No soy la primera que escribe algo parecido. Porque, pese a que hay muchas mujeres que prefieren hacer deporte de forma relajada, a su aire y sin ninguna presión, hay otras que cuentan que no rinden al mismo nivel si no es compitiendo. O lo que es lo mismo: prefieren correr, jugar, nadar… con el objetivo claro de ganar.
Hay varios factores que pueden explicar esto.
Enfrentarse a un rival, sin duda, ayuda a estimular la autoexigencia, una cualidad casi siempre presente en las personas con éxito en su vida personal y en su trabajo. La tensión competitiva es un incentivo de cara a superarnos, a no relajarnos, a buscar nuevas metas. No estoy diciendo que por el hecho de no competir no desarrollemos estos valores, pero sí que es probable que en ese caso dependa más de nuestra autodisciplina.

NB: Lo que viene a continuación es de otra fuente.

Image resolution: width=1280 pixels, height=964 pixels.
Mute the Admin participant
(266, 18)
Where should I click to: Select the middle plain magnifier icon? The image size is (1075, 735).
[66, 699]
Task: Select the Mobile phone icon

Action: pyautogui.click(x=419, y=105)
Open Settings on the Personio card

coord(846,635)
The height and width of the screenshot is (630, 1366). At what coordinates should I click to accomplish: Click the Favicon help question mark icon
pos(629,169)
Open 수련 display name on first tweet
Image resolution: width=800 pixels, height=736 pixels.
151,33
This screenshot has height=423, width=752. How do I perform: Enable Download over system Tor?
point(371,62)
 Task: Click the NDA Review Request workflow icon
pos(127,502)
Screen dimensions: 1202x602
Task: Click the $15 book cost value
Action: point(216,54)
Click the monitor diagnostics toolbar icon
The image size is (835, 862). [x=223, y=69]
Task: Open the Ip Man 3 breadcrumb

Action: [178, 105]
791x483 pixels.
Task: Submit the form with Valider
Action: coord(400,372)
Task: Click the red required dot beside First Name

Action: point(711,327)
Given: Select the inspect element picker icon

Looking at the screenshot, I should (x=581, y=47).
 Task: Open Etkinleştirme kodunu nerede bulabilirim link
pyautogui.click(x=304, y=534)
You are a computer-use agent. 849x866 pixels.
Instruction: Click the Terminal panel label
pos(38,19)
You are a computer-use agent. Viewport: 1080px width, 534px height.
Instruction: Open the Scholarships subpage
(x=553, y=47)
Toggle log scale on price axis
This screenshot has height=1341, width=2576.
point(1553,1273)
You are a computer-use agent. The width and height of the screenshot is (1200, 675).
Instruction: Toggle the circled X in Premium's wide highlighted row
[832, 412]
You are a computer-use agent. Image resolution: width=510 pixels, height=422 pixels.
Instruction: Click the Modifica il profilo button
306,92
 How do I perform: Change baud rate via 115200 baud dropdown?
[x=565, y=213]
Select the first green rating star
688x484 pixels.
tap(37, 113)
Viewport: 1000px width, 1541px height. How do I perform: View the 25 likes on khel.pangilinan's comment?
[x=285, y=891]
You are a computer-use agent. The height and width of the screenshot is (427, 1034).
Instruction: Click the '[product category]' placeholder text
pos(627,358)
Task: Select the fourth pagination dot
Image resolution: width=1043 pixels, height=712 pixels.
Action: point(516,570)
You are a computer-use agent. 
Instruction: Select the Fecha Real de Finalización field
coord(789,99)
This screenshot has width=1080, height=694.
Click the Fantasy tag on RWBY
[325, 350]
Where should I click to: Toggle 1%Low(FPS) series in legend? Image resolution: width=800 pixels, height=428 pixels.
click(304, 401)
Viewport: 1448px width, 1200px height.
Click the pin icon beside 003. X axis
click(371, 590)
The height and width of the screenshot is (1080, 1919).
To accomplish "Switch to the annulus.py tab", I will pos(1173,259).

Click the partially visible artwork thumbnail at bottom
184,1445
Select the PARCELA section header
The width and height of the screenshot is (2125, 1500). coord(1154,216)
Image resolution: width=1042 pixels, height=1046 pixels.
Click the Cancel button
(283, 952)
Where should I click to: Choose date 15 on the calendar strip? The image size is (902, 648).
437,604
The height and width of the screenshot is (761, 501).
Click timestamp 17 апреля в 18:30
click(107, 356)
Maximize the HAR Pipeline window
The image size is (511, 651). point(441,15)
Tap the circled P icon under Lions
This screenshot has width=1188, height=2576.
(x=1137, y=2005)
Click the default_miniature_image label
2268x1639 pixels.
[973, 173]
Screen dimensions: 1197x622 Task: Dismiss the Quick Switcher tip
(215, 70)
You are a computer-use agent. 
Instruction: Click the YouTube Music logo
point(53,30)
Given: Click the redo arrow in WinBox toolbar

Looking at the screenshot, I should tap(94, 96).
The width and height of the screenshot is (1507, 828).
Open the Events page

Por otro lado, si lo que practicamos es un deporte de equipo, la competición nos une a nuestros compañeros: sumamos fuerzas para enfrentarnos a los adversarios y eso refuerza el sentimiento de pertenencia al grupo. Los partidos de dobles, en tenis, son un ejemplo perfecto de esto, y la compenetración juega un papel fundamental que influye muchísimo en el resultado final. También se trabaja la confianza en tu(s) compañero(s), la estrategia colectiva, la toma de decisiones consensuada, etcétera.
Luego está el placer de ganar, que no obtenemos si no competimos (aunque es verdad que lograr batir nuestras propias marcas puede tener efectos muy similares).
Y también, por supuesto, el hecho de saber perder, que implica necesariamente desarrollar una resistencia a la frustración: algo que nos ayudará en muchos momentos en nuestro trabajo y nuestro día a día.
En definitiva, la competición es una experiencia que puede resultar favorable para vuestro cuerpo y vuestra mente por muchos motivos. Así que si os lo estáis pensando, ya sabéis: adelante. Tenéis mucho que ganar.